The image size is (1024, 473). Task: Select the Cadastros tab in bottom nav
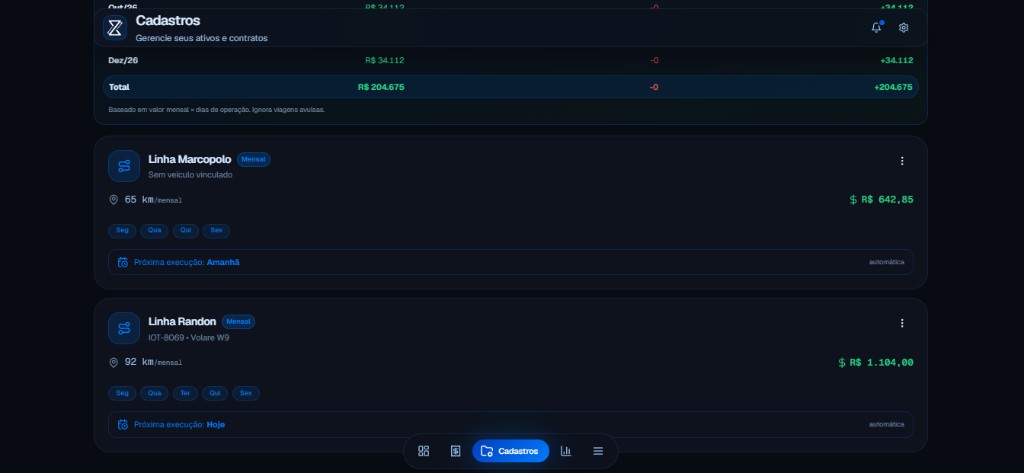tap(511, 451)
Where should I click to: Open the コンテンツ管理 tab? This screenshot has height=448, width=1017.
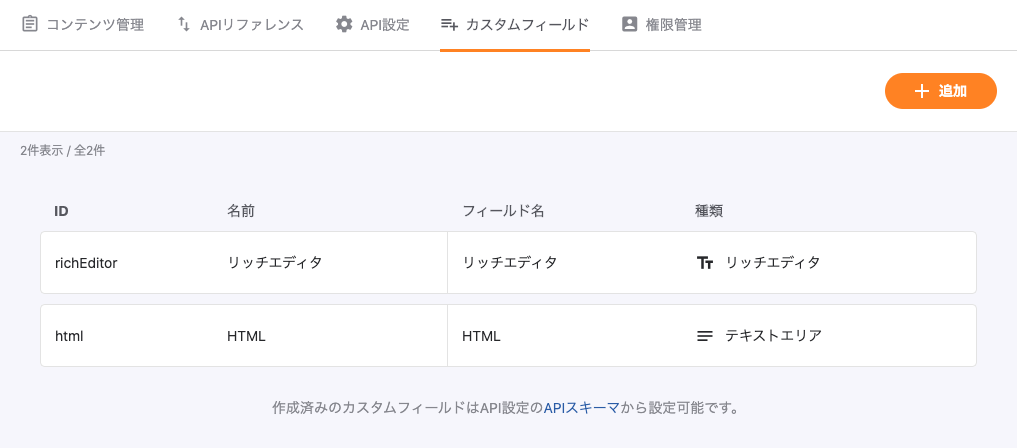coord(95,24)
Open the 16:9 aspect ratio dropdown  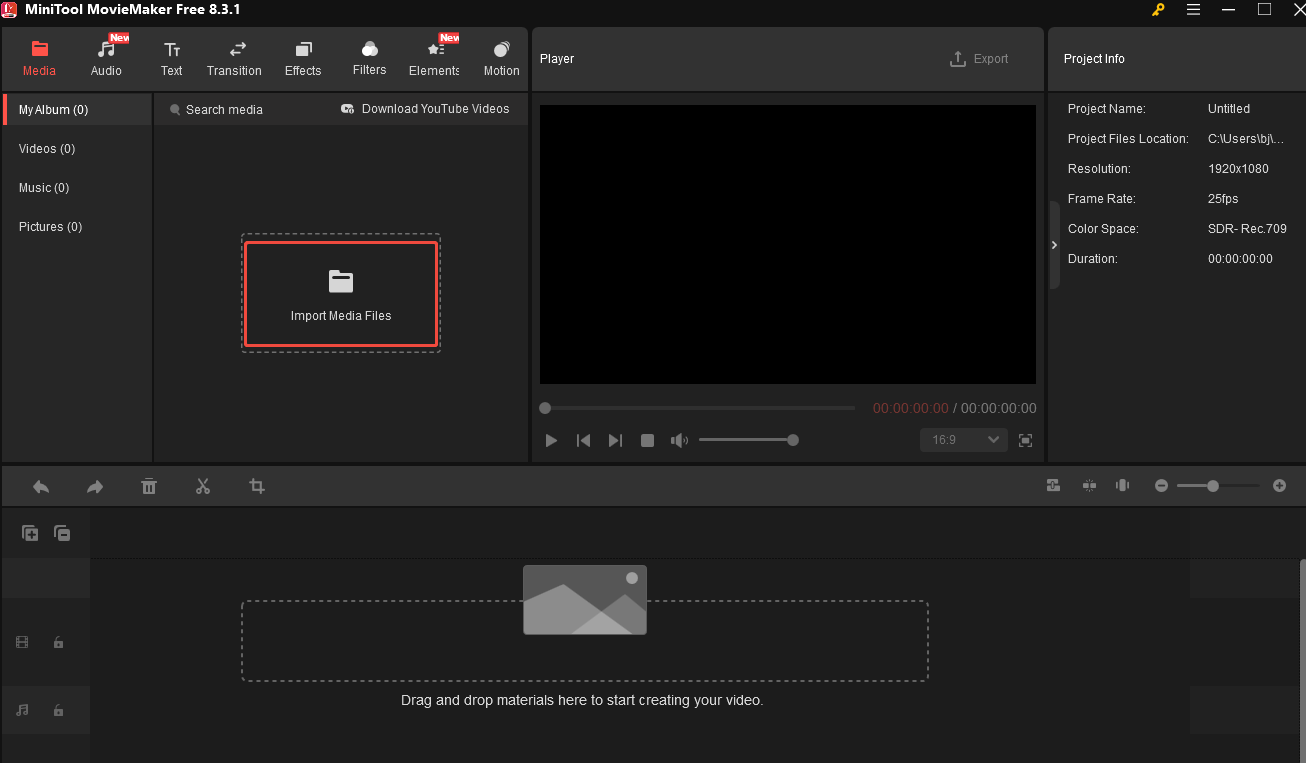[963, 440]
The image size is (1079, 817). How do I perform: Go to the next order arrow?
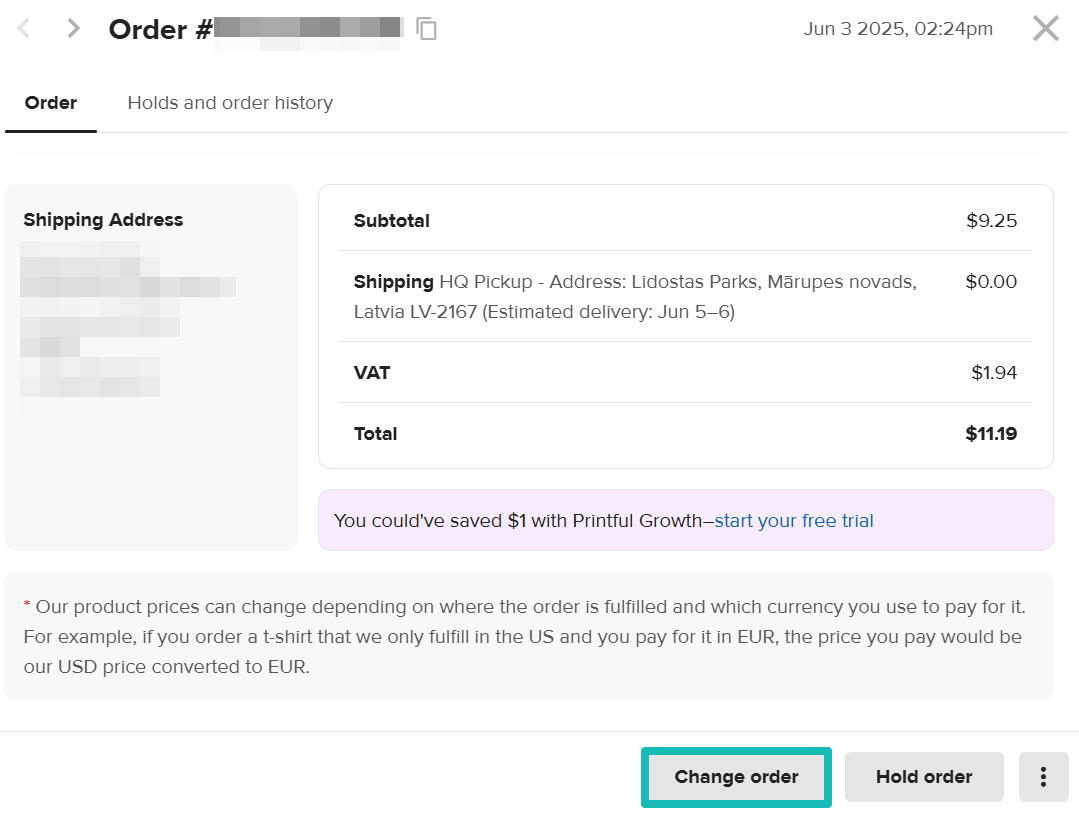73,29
════
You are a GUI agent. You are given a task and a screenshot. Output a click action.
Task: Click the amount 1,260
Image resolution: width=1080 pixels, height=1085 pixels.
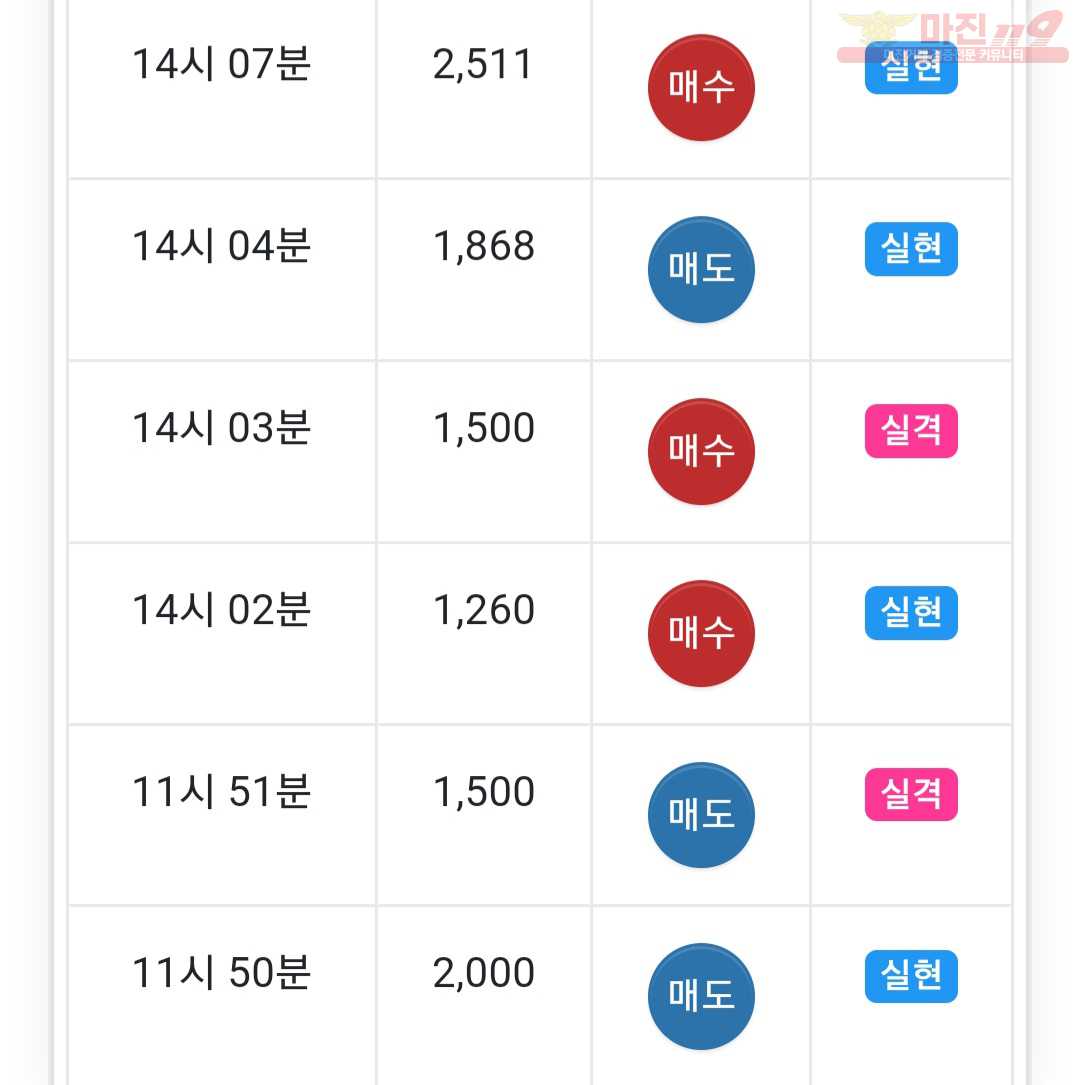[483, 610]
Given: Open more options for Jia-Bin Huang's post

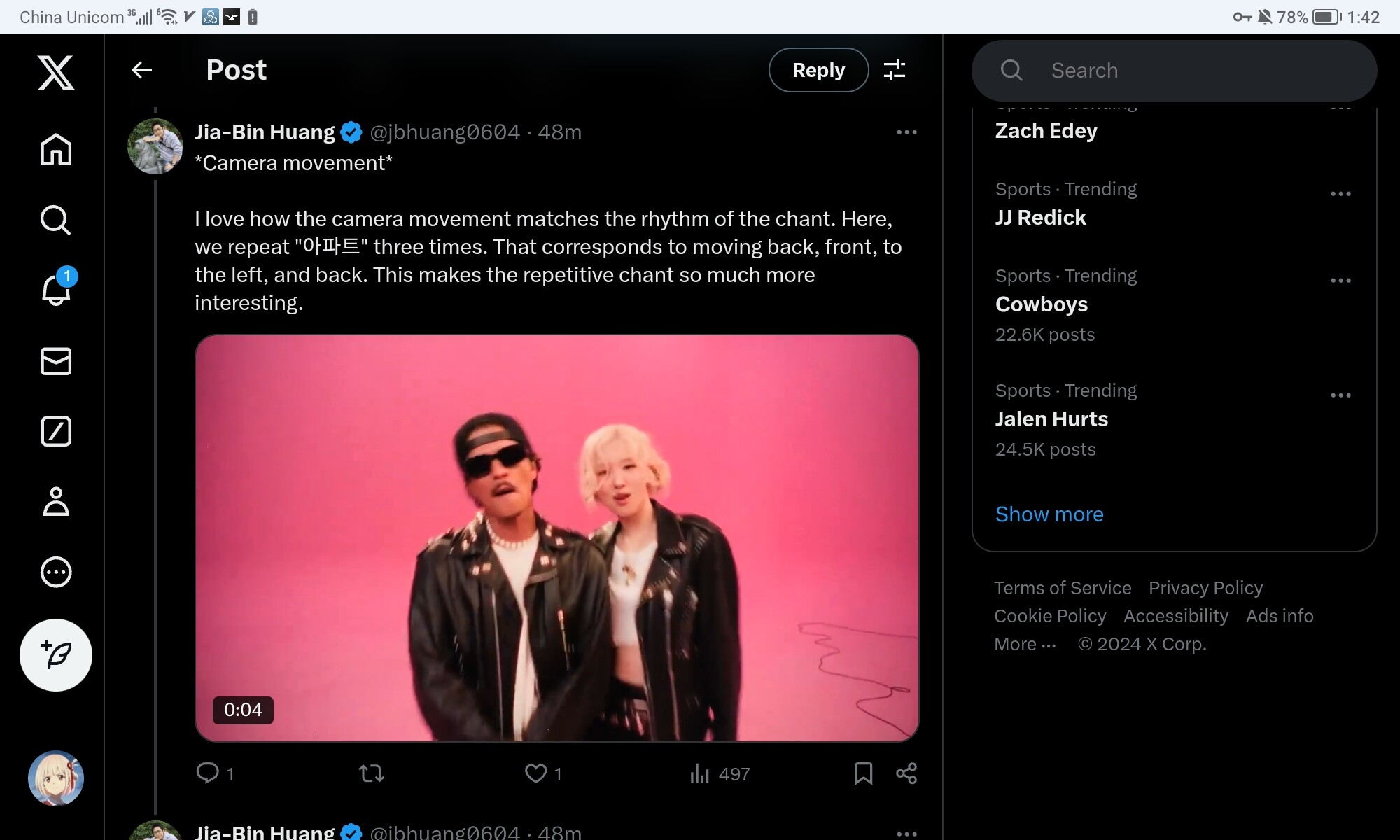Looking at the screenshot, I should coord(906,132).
════
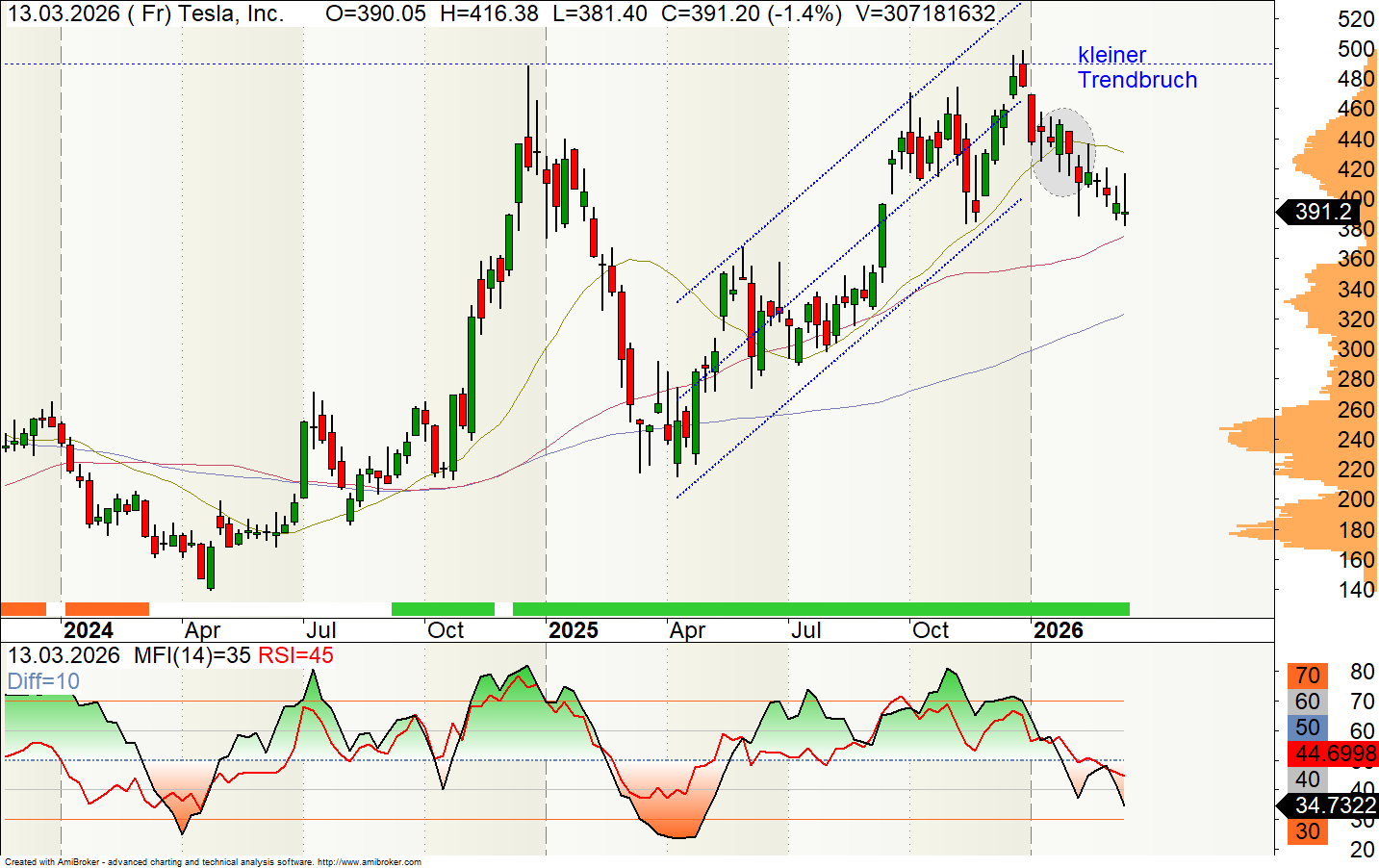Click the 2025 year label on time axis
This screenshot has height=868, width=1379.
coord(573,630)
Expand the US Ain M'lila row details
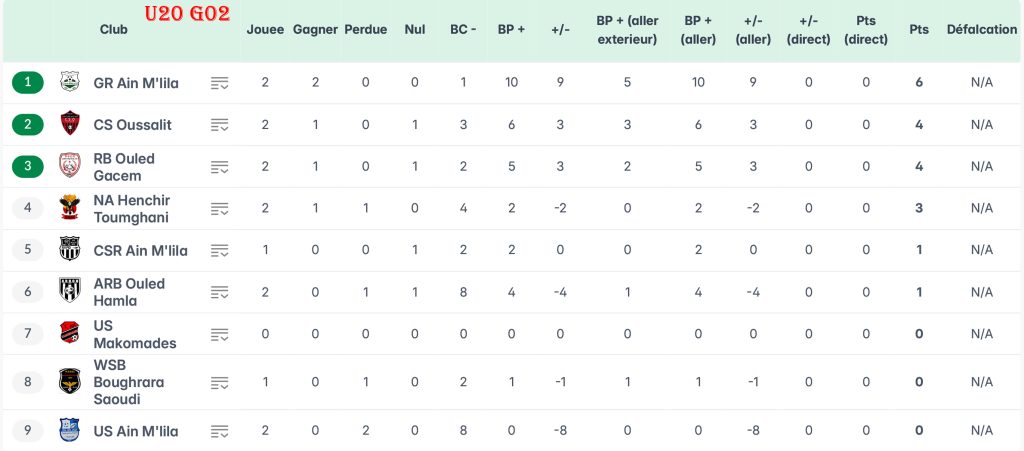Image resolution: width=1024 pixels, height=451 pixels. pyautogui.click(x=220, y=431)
════
> [Gestellte Aufgabe] Nennen Sie die Anzahl der Zeilen in den obigen Daten, die das Wort „This“ enthalten. Antworten Sie nur mit der Zahl.

> [Lösung der Aufgabe] 2